Another candidate stroke marker is glial fibrillary acidic protein (GFAP) which is highly specific to the brain and is located in glia cell cytoskeleton. GFAP is released when astrocytes become activated (gliosis) after injury. GFAP has been shown to be a sensitive serum biomarker of brain damage in patients with smaller lacunar lesions or minor stroke [47]. In a recent publication, GFAP showed a late upregulation at 24-h post-ischemia/reperfusion injury, indicating the presence of reactive gliosis in the middle cerebral artery territory [48]. Along the same line, our group assessed the glial markers S100β and GFAP and UCH-L1 by swELISA in patient serum 1, 2, 3, 4, and 7 days after stroke onset. Of interest, all biomarkers increased post-stroke indicative to be a good measure to evaluate brain damage [47].

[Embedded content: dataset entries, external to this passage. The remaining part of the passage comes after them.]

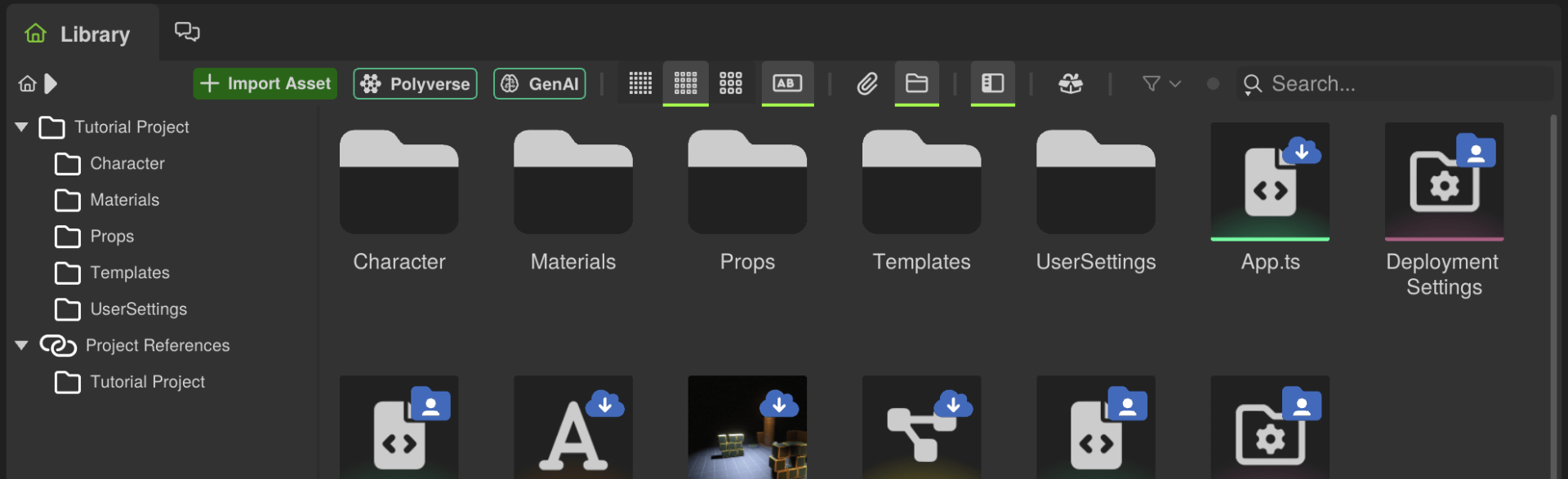Select the App.ts script asset
Image resolution: width=1568 pixels, height=479 pixels.
tap(1269, 181)
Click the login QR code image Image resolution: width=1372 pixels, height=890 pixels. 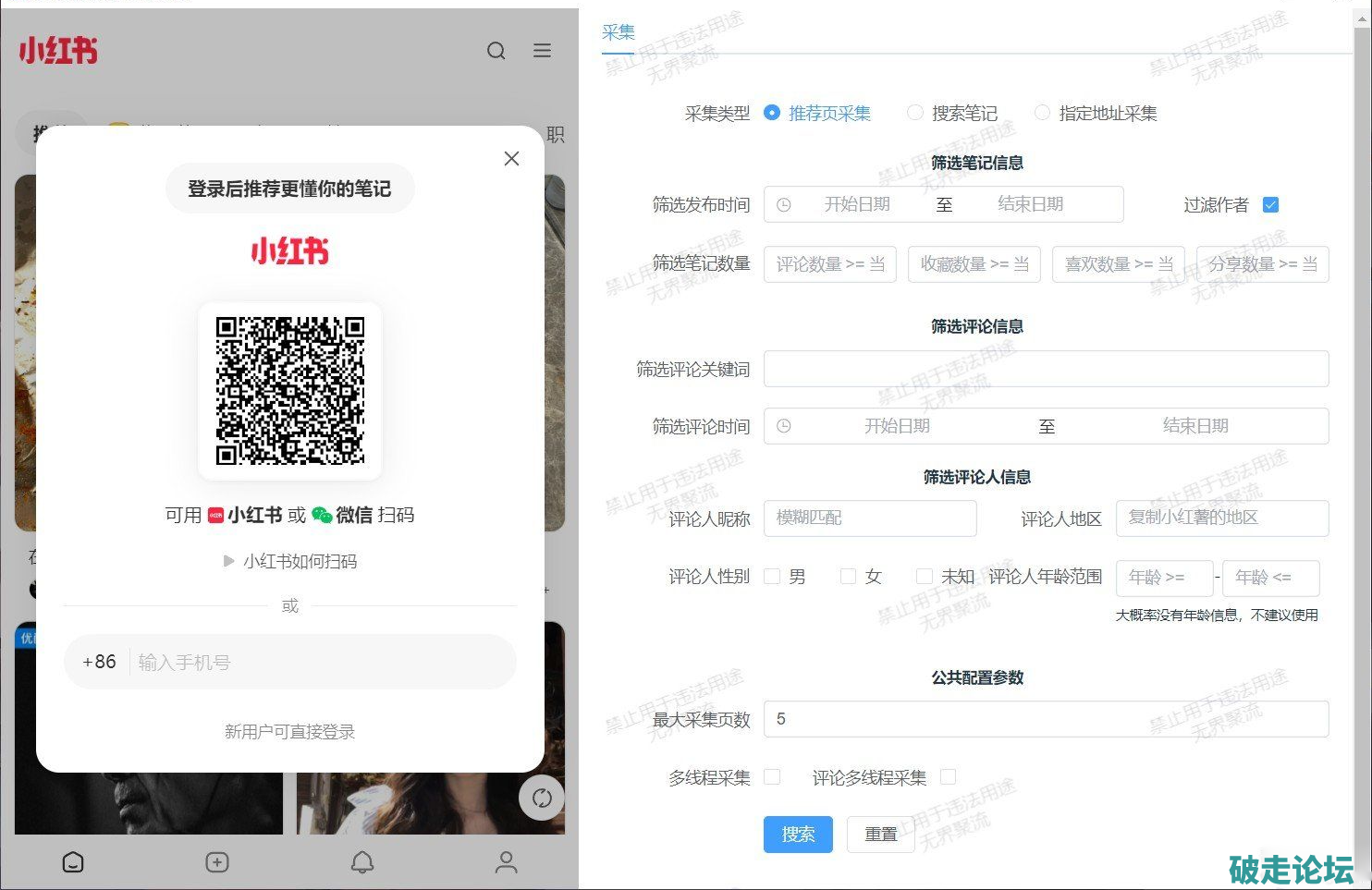tap(290, 391)
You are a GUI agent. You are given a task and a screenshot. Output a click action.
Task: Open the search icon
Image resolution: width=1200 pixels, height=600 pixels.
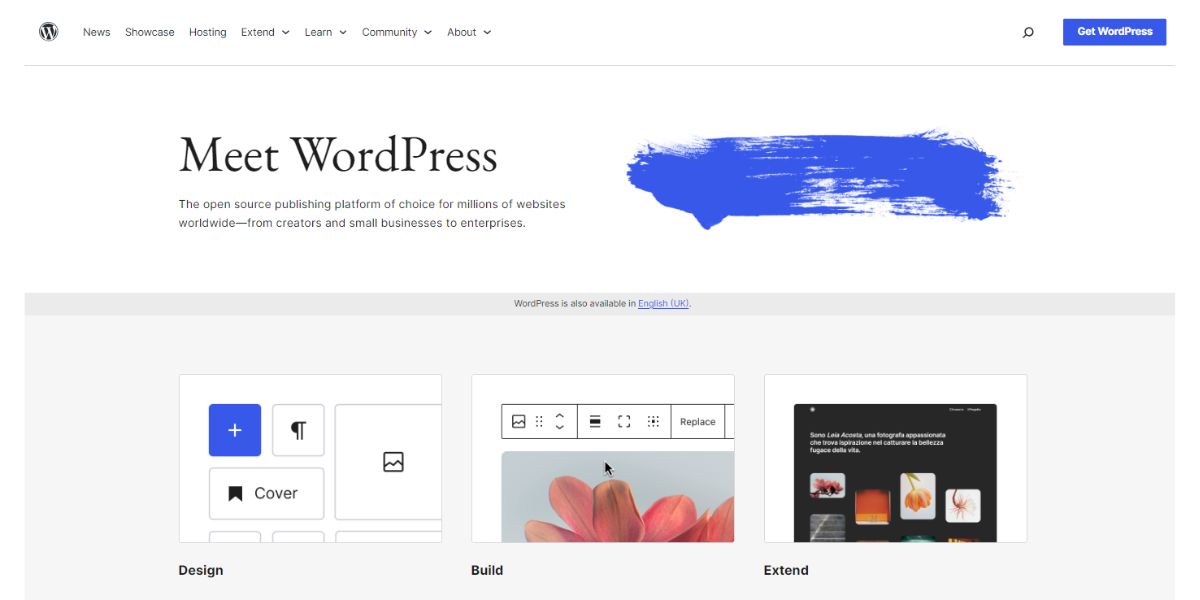pos(1027,32)
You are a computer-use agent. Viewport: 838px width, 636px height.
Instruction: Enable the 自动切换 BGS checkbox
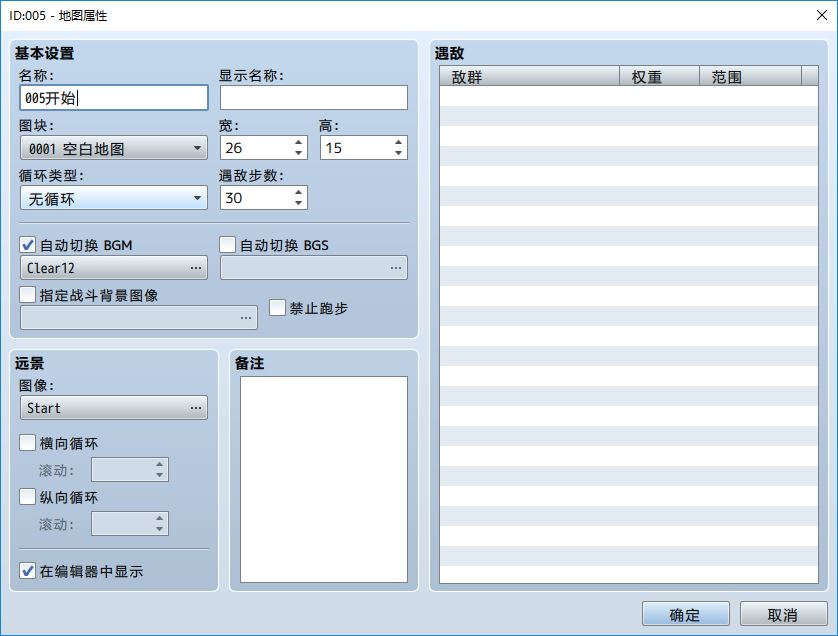228,245
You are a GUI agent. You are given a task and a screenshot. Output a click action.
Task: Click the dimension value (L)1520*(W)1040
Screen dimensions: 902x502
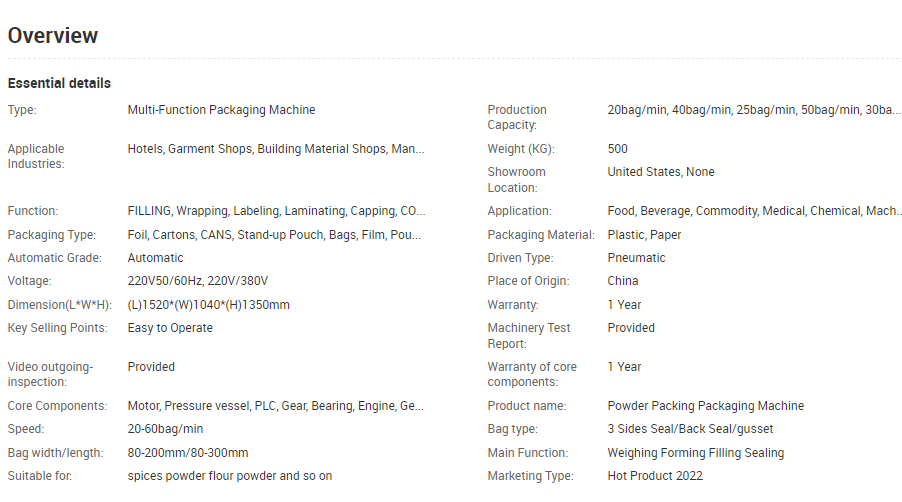click(x=209, y=305)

In summary, ideal biomarkers for TBI and stroke that have been identified and validated with preclinical animal models need to be translated and validated in clinical studies as well. They should be tested in terms of their ability to detect injury magnitude as well as drug-based biomarker level reduction. A direct comparison of biomarker occurrence between preclinical models and biomarker data from human clinical studies would allow investigators to gain considerable insight into the validity (or challenges to the validity) of the employed preclinical animal models. Finally, the sensitive and specific cerebral biomarker could impact the delivery of TBI and stroke care in an important manner.